Foreign Exchange Management Act (FEMA)
The Foreign Exchange Management Act (FEMA), 1999 is the primary legislation governing foreign exchange transactions and cross-border capital flows in India, replacing the Foreign Exchange Regulation Act (FERA) with a liberalised, civil penalty-based framework aligned with current account convertibility.
FEMA came into force on 1 June 2000, replacing the draconian Foreign Exchange Regulation Act (FERA), 1973. The shift from FERA to FEMA was philosophically significant — FERA was a criminal statute that presumed guilt, with violations leading to imprisonment. FEMA, in contrast, is primarily a civil law that treats foreign exchange violations as civil offences, with penalties in the form of fines rather than imprisonment (except for money laundering cases, which are covered by PMLA).
FEMA governs all transactions involving foreign exchange — current account transactions (trade in goods and services, remittances), capital account transactions (FDI, FPI, ECBs, overseas investments), and acquisition and holding of immovable property abroad or in India by non-residents. The Reserve Bank of India (RBI) is the primary enforcement and regulation authority under FEMA, and the Enforcement Directorate (ED) investigates violations.

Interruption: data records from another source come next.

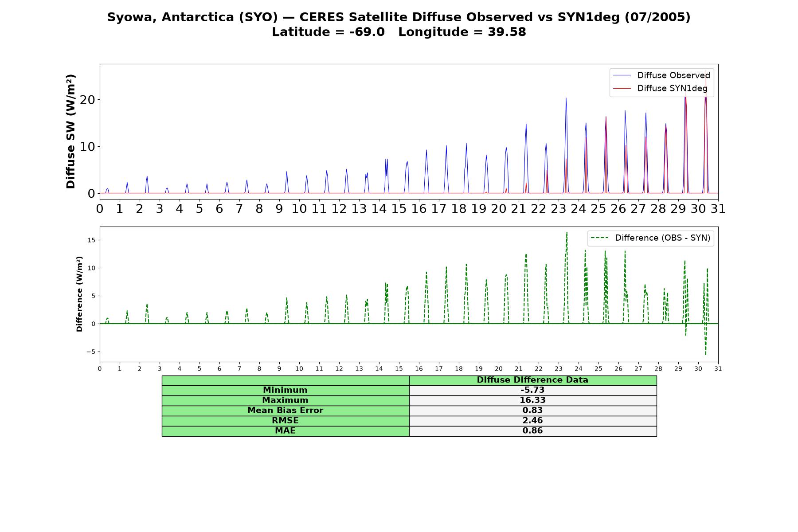
Task: Click the Minimum value -5.73 cell
Action: (x=532, y=390)
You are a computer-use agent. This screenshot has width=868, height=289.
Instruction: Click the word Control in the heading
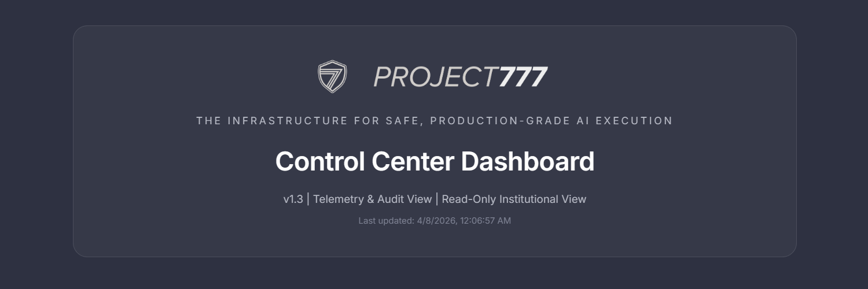click(319, 161)
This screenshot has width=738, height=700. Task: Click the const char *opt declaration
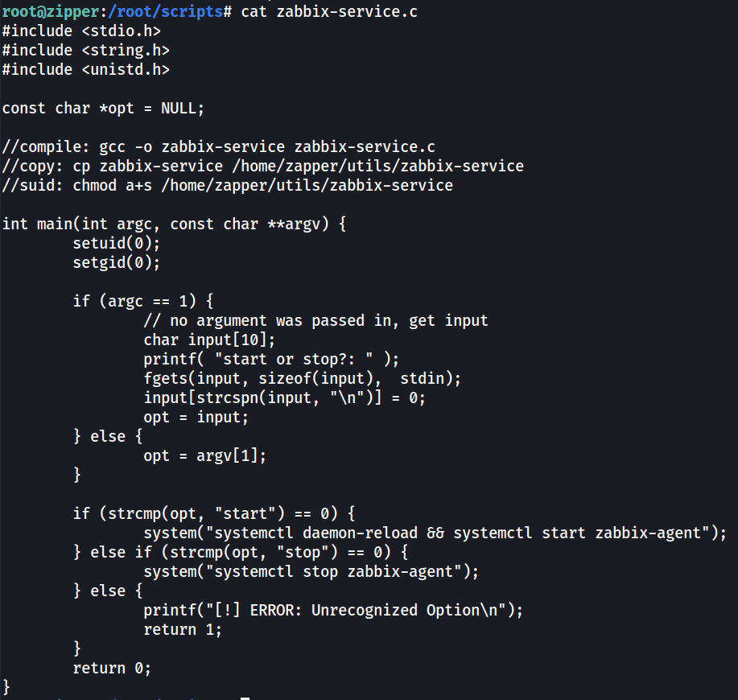pos(103,108)
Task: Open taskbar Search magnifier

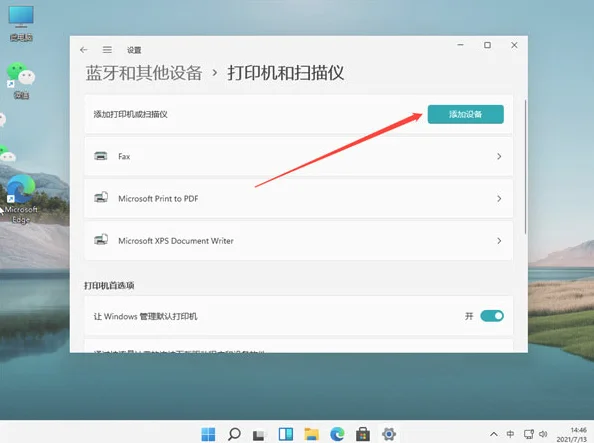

Key provisions of FEMA include the framework for current account convertibility (trade and service payments are freely permitted within prescribed limits), liberalised remittance scheme for resident individuals (USD 250,000 per financial year), rules governing FDI entry routes (automatic vs. government approval), and regulations for NRI investments, FCNR deposits, and overseas direct investment by Indian entities.
The FEMA framework has been progressively liberalised since 2000. The RBI periodically issues Master Directions and circulars that update permissible activities, enhance limits, and streamline the compliance requirements. The Overseas Investment Rules notified in August 2022 represented a major overhaul of the overseas investment framework, allowing Indian individuals and companies greater flexibility in making investments abroad.
For investors, corporates, and NRIs, FEMA compliance is a critical aspect of structuring cross-border transactions. Violations of FEMA — including improper repatriation, unauthorised holding of foreign assets, or non-disclosure of foreign assets — carry significant penalties and reputational consequences.